Halo, selamat siang.
First, I want to do a normal warming up intro. Jadi gimana kabarnya? Apakah baik? Is everything going smooth, going as planned? How's your current state of physical, mental, and also intrapersonal and interpersonal relationships? Gue harap semua yang sudah membaca (dan tentu saja, yang membuat) intro ini berada dalam sebuah state of equilibrium dalam semua aspek ya.
So, 2020 had already passed its middle, right?
We're currently sitting in the eighth month of the year, 4 months to go till "New Year, New Me, But Nope Maybe It's New Bullshit Added Again!" is all over us again. I was this type of person who "oke aku mau ini itu ini itu di tahun ini dan targetku adalah seperti ini, aku harap output-ku di tanggal 31 Desember duaribu-sekian adalah ini dan itu" before; tapi semakin tahun semakin sulit rasanya berpacu dengan resolusi-resolusi dan mengusahakan ekspektasi-ekspektasi agar setidaknya bisa berjalan selaras dengan realita; jika tidak bisa masuk ke dalamnya. Sama halnya seperti blog ini – gue inget banget tanggal 31 Desember 2019 sore hari, gue sedang dalam perjalanan ke kota Bandung dan berpikir bahwa "Tahun 2020 gue harus menulis lebih banyak, bikin puisi lebih banyak, fokus dalam pengembangan pikiran yang tersambung ke jari-jemari!" tapi akhirnya seorang Dina tetaplah menjadi Dina; habis jaga kapanpun – baik jaga siang maupun jaga malem, tetep aja harus tidur sesudahnya untuk charge energi, setelah bangun tidur, dia akan bermalasan atau mengerjakan pekerjaan lain tipikal anak kos; mencuci baju, membersihkan cucian piring yang sudah menumpuk (dia harus cuci atau dia nggak punya wadah lagi buat makan dan minum), atau simply mencari uang tambahan dengan bekerja sambilan. I call it an adult life; but I will also call it "A productive life at a very superficial sight yet a very unproductive and very unamusing life when it comes to deep thought".
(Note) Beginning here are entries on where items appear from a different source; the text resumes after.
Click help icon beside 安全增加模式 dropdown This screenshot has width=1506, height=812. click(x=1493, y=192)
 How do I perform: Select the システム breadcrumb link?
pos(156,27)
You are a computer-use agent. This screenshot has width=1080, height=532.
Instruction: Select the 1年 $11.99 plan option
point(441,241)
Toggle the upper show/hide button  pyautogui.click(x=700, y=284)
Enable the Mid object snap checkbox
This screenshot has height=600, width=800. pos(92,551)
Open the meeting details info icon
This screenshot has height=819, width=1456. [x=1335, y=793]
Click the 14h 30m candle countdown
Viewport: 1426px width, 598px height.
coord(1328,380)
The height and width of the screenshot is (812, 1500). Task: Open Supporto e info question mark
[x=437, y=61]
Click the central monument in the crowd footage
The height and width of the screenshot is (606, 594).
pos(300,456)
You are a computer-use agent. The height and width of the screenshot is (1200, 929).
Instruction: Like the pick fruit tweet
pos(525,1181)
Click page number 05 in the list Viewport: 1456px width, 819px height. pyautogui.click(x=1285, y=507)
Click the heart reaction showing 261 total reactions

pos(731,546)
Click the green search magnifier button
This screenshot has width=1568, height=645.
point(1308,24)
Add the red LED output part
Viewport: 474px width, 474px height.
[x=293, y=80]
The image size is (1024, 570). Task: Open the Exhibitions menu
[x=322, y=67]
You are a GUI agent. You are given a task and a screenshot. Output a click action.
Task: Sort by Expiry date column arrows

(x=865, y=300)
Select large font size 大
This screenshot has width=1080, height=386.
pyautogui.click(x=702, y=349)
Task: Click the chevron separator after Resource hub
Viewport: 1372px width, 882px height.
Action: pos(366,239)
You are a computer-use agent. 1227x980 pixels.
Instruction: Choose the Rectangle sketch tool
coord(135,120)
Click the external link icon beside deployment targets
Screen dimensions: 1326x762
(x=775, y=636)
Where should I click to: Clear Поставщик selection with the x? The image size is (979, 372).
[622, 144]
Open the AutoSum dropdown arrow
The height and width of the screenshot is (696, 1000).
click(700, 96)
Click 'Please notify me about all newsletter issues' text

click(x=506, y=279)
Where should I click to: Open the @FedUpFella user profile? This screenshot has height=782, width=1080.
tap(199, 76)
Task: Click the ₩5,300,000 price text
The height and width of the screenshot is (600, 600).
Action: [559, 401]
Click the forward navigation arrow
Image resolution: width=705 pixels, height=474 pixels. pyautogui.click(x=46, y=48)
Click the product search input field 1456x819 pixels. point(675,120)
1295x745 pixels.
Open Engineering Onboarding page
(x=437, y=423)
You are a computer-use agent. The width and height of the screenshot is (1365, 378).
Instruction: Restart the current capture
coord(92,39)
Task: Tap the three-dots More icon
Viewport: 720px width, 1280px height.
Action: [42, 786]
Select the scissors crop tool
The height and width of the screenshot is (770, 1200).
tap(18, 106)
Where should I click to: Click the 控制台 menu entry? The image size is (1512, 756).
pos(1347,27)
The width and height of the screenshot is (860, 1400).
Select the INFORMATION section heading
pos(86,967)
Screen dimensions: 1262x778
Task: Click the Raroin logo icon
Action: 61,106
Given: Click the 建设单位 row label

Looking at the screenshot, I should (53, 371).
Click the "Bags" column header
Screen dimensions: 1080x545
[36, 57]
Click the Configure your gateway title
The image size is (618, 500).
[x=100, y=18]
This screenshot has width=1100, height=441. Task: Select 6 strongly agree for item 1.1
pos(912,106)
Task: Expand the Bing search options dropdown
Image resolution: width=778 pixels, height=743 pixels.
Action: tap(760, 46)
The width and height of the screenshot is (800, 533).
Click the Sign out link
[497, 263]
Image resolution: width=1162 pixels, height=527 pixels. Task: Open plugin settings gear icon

Apakah tolak ukur produktif itu? Apakah outputnya harus selalu visible dan measurable? |
Jadi, sudah hampir 11 bulan gue tinggal di Kabupaten Bandung.
Kabupaten ya, bukan kota.
Gak pernah dalam 1 hari pun sebelum bulan Agustus tahun 2019, gue kepikiran bakal tinggal di Jawa Barat, apalagi di Kota Bandung dan Kabupaten Bandung. Orang cenderung memahsyurkan Kota Bandung lewat tulisan Pidi Baiq – meromantisasi Kota Bandung dengan kalimatnya, "Dan bagiku Bandung bukan sekedar masalah geografis, lebih jauh dari itu melibatkan perasaan, yang bersamaku ketika sunyi." atau tulisan lainnya di terowongan sekitar Alun-Alun Bandung, quote dari MAW Brouwer, "Bumi Pasundan lahir ketika Tuhan sedang tersenyum". Sebelum Agustus 2019, Bandung punya track record buruk dalam hidup gue atau track record hidup yang cukup buruk dalam hidup gue terjadi di Bandung. It could go both ways, but the point is Bandung and I are not friends.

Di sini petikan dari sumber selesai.